Passage given:
- Venue: Helsinki Olympic Stadium
- Location: Helsinki
- Dates: 7 August (round 1 & round 2); 8 August (semifinals & final);
- Competitors: 20 from 10 nations
- Winning time: 11.02

Medalists
| gold medal | Irina Privalova | Russia |
| silver medal | Zhanna Tarnopolskaya | Ukraine |
| bronze medal | Melanie Paschke | Germany |

= 1994 European Athletics Championships – Women's 100 metres =

The women's 100 metres event at the 1994 European Athletics Championships was held in Helsinki, Finland, at Helsinki Olympic Stadium on 7 and 8 August 1994.

==Participation==
According to an unofficial count, 32 athletes from 15 countries participated in the event.

- AUT (2)
- BUL (3)
- FIN (2)
- FRA (3)
- GER (2)
- GRE (2)
- HUN (1)
- ITA (1)
- NED (2)
- POR (1)
- RUS (3)
- SUI (3)
- TUR (1)
- UKR (3)
- GBR (3)

Required tasks:
1 > In the passage on the 1994 European Championships women's 100 meters, who won the bronze medal?
2 > Duplicate the part of the 100 meters passage starting with "The women's 100" and going on through "in the event.".

Supplied information:

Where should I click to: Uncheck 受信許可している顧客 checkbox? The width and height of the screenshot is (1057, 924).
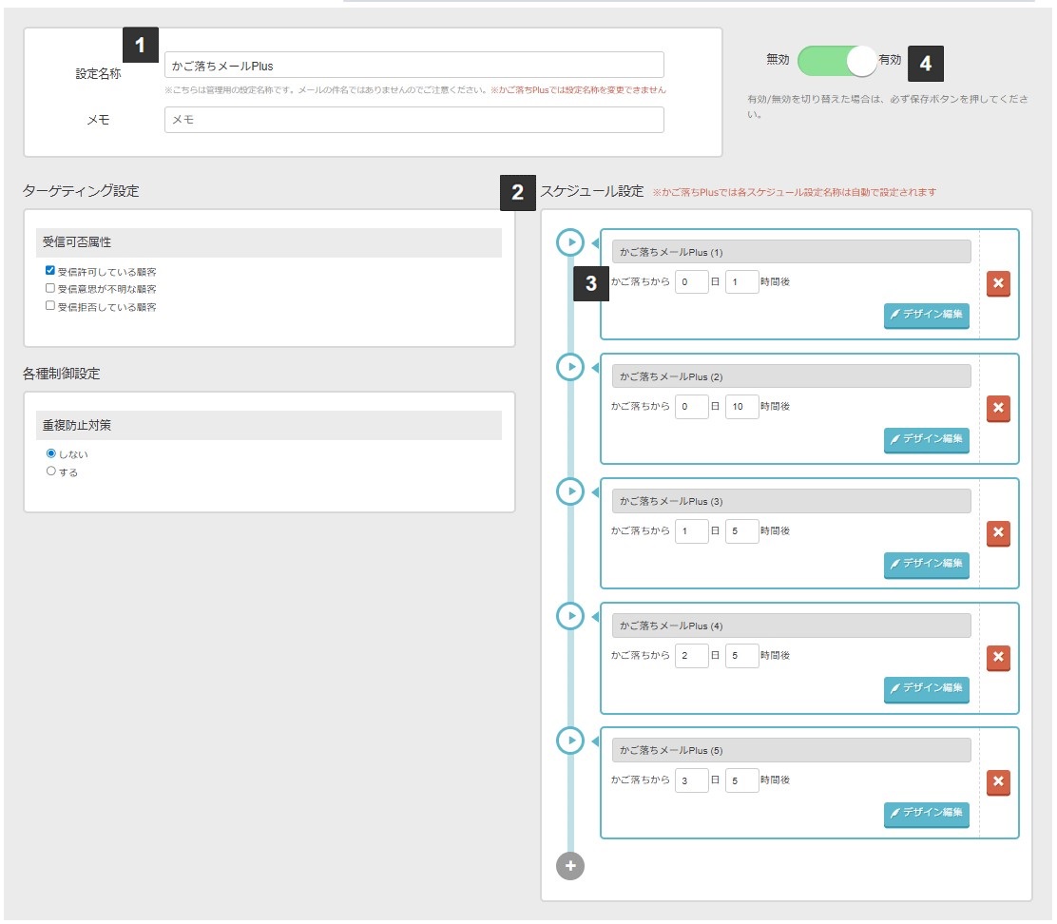pyautogui.click(x=51, y=271)

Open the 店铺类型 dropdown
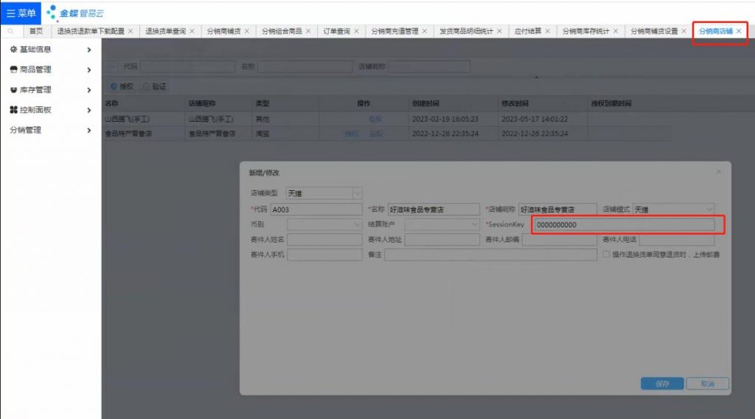[358, 193]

Task results:
1 > Melanie Paschke of Germany

2 >
The women's 100 metres event at the 1994 European Athletics Championships was held in Helsinki, Finland, at Helsinki Olympic Stadium on 7 and 8 August 1994.

==Participation==
According to an unofficial count, 32 athletes from 15 countries participated in the event.